* _What you have to do_: Return the lines from the start of the data through the line with "Task: Select the host entry ending in 42:80". Include both of those lines and no others.
● ● ●
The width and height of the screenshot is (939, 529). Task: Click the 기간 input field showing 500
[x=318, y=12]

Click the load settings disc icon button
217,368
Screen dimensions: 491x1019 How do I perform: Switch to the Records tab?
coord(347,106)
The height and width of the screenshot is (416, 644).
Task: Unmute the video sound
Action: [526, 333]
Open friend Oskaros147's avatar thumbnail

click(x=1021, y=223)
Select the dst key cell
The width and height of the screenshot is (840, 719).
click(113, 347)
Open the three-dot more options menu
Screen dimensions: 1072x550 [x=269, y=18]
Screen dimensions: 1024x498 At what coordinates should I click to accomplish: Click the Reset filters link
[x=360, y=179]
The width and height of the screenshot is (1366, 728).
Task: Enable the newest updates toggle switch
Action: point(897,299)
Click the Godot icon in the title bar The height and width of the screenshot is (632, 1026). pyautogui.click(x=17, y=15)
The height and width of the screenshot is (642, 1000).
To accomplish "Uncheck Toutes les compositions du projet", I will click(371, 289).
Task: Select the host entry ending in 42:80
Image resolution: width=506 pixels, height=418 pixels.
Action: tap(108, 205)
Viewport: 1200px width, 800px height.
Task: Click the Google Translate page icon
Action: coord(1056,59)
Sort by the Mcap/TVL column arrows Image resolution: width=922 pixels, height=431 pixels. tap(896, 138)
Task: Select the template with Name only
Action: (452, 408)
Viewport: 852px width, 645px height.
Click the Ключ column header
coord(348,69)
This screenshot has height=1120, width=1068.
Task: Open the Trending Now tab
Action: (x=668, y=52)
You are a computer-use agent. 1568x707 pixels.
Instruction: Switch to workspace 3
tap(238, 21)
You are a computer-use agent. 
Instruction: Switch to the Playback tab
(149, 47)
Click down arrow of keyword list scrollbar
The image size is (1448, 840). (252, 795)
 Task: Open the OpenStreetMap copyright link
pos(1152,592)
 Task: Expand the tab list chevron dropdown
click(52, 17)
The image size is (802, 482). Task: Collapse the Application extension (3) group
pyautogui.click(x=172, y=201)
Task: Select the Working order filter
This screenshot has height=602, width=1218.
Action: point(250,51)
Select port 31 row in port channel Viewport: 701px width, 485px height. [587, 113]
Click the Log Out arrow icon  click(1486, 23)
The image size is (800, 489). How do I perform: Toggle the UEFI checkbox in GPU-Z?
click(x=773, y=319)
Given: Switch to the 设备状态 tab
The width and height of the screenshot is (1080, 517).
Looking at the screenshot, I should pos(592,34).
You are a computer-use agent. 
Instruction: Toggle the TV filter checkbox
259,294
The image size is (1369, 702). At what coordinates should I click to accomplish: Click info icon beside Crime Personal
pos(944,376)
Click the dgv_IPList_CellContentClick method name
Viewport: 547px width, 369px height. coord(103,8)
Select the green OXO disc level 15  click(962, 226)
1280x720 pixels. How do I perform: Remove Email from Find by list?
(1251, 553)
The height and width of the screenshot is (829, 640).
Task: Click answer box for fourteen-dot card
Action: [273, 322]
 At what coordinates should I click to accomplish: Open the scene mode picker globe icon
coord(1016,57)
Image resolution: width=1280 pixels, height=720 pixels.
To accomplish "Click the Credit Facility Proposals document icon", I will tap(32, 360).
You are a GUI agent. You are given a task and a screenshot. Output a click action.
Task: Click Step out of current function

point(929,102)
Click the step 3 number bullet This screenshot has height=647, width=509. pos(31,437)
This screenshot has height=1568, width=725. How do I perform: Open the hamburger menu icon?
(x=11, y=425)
● ● ●
* _Written response_:
The width and height of the screenshot is (939, 529). Task: Click the 기간 input field showing 500
[x=318, y=12]

Click the load settings disc icon button
217,368
Screen dimensions: 491x1019 How do I perform: Switch to the Records tab?
coord(347,106)
The height and width of the screenshot is (416, 644).
Task: Unmute the video sound
Action: [526, 333]
Open friend Oskaros147's avatar thumbnail

click(x=1021, y=223)
Select the dst key cell
The width and height of the screenshot is (840, 719).
click(113, 347)
Open the three-dot more options menu
Screen dimensions: 1072x550 [x=269, y=18]
Screen dimensions: 1024x498 At what coordinates should I click to accomplish: Click the Reset filters link
[x=360, y=179]
The width and height of the screenshot is (1366, 728).
Task: Enable the newest updates toggle switch
Action: point(897,299)
Click the Godot icon in the title bar The height and width of the screenshot is (632, 1026). pyautogui.click(x=17, y=15)
The height and width of the screenshot is (642, 1000).
To accomplish "Uncheck Toutes les compositions du projet", I will click(371, 289).
Task: Select the host entry ending in 42:80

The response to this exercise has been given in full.